Figure 5. Decision matrix for combination therapy selection. (A) Schema, (B) decisional IHC biomarkers, (C) case example of IHC biopsy results in patient with NSCLC informed I-O combination treatment selection in ADVISE (image presented previously at European Society for Medical Oncology (ESMO) 2018; Poster 1135PD. Munich, Germany). (Panel A notes) ^aCD8 and PD-L1 expression >1%. ^bAll six biomarker levels are low. ADVISE, ADaptiVe biomarker trial that InformS Evolution of therapy; CD8, cluster of differentiation 8; CSF-1R, colony-stimulating factor 1 receptor; FOXP3, forkhead box P3; GITR, glucocorticoid-induced tumor necrosis factor receptor; IC, immune cell; IDO, indoleamine 2,3-dioxygenase; IHC, immunohistochemistry; I-O, immune-oncology; LAG-3, lymphocyte-activation gene 3; NIVO, nivolumab; NSCLC, non-small cell lung cancer; PD-L1, programmed death ligand 1; SBRT, stereotactic body radiation therapy; TC, tumor cell.

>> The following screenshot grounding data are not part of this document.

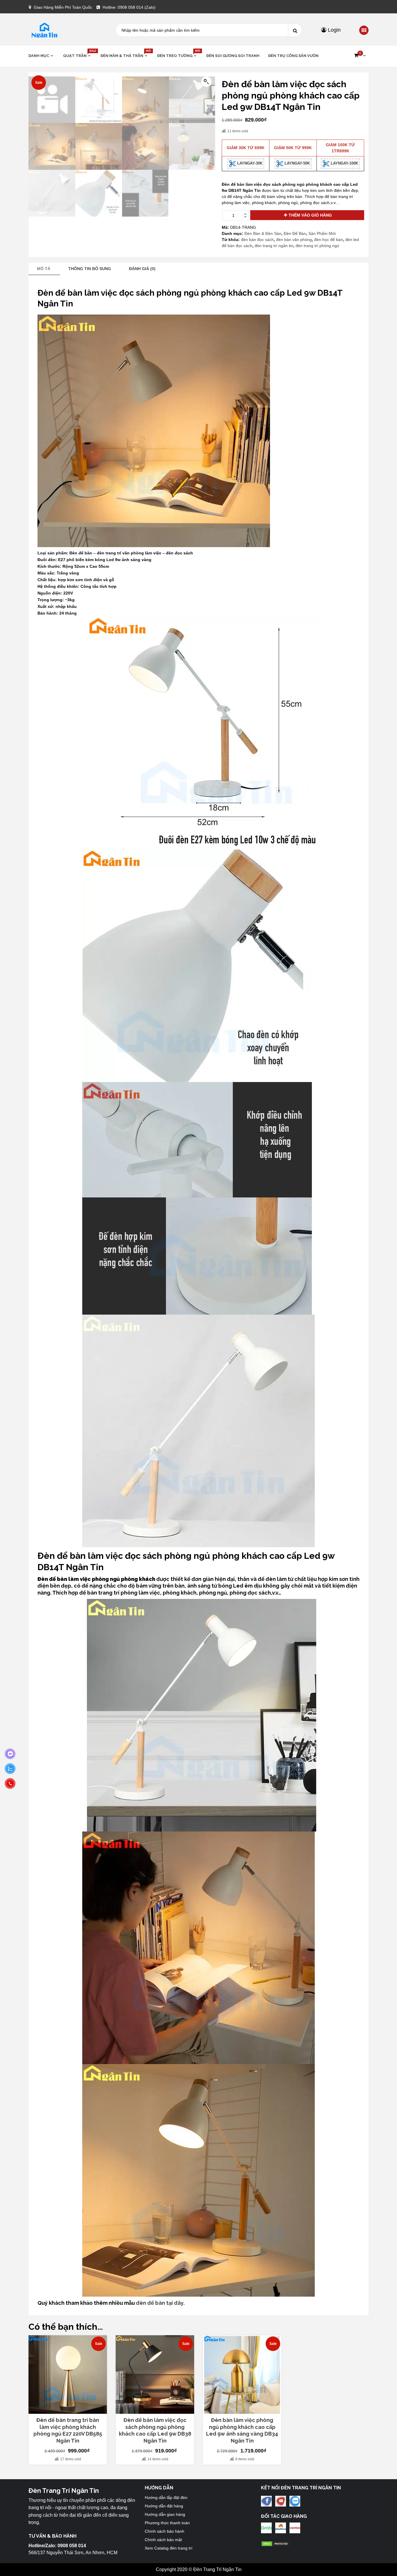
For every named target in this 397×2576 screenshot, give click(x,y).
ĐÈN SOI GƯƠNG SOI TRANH (233, 55)
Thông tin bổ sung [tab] (89, 268)
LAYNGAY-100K (344, 163)
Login (333, 30)
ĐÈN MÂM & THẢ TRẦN (125, 55)
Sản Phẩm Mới (322, 233)
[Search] (295, 30)
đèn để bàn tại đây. (160, 2303)
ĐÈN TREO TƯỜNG (177, 55)
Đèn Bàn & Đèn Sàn (262, 233)
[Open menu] (364, 30)
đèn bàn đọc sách (257, 239)
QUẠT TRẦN (77, 55)
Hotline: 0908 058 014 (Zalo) (129, 7)
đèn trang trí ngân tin (274, 245)
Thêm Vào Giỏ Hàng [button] (70, 2411)
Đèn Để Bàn (295, 233)
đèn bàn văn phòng (294, 239)
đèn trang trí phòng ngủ (317, 245)
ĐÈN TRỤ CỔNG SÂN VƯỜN (293, 55)
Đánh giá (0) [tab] (142, 268)
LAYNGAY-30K (249, 163)
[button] (360, 55)
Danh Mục (38, 55)
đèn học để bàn (328, 239)
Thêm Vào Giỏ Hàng (310, 215)
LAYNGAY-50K (296, 163)
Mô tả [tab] (43, 268)
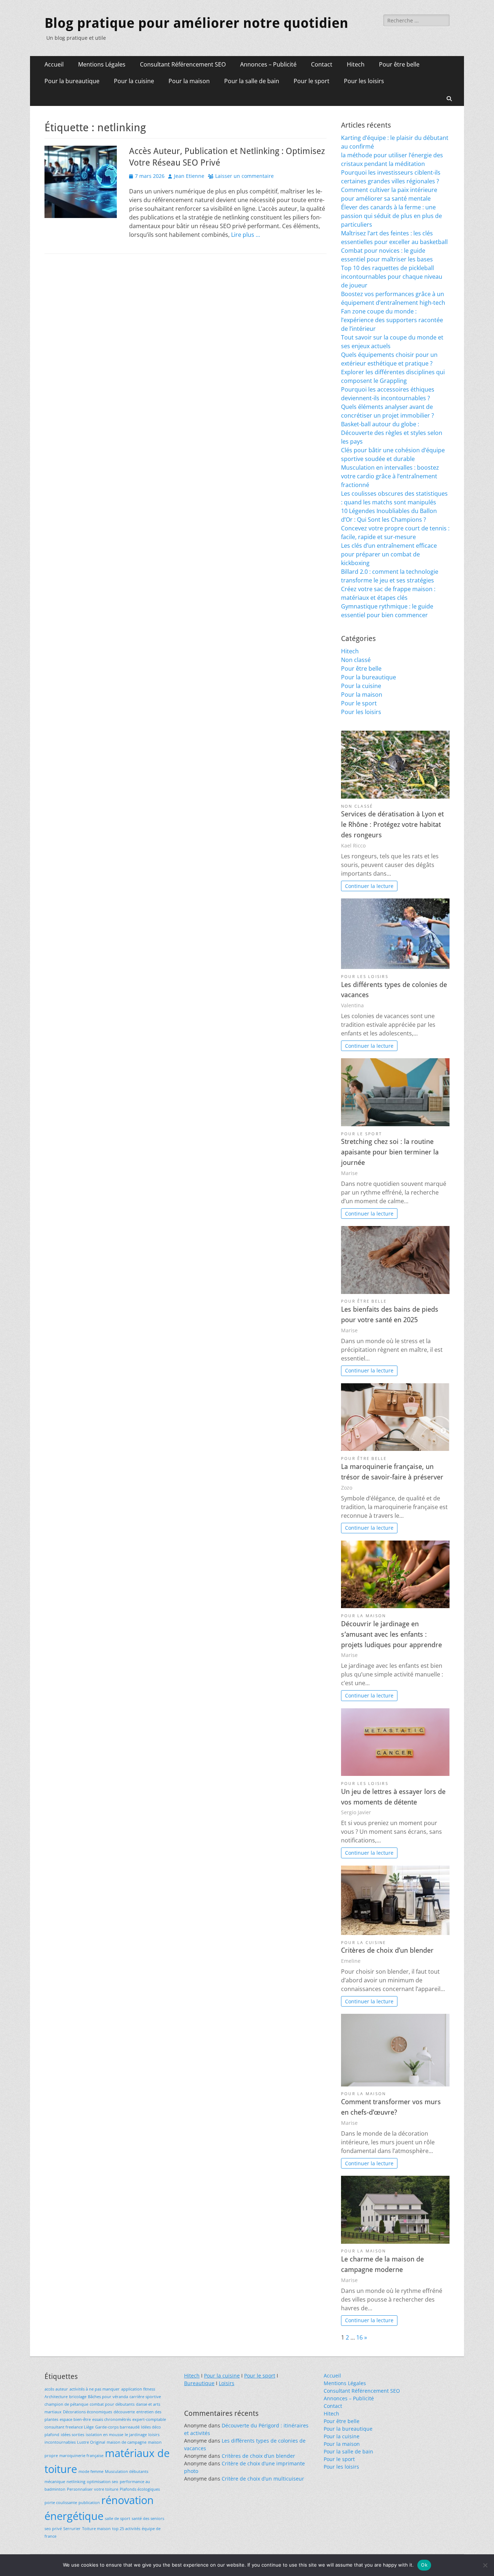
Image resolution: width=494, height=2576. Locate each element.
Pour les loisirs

Figure 6. Assessment of the feasibility of real-time biomarker analysis in the ADVISE trial. (A) Planned timeline. (B) 21 patients received biopsy results (orange circles), 20 of whom were successfully assigned to combination therapy using the ADVISE algorithm (blue circles), with 19 of them receiving that assignment within 12 days of initial biopsy, and 15 initiating treatment. (Panel A notes) Steps involved with 12 business days timeline from biopsy collection to results communicated to clinical site. ^aDepending on whether fixation time was 24 or 48 hours. ^bPathology peer review was initiated beginning with patient #16. (Panel B notes) ^aEquivalent to 16–18 calendar days depending on the day of the week the biopsy was obtained. ^bPatient withdrew consent for treatment due to decline in status. ^cBiopsy was evaluated within 15 business days. Screen failed patients due to no tumor biopsy. ADVISE, ADaptiVe biomarker trial that InformS Evolution of therapy; CRO, clinical research organization.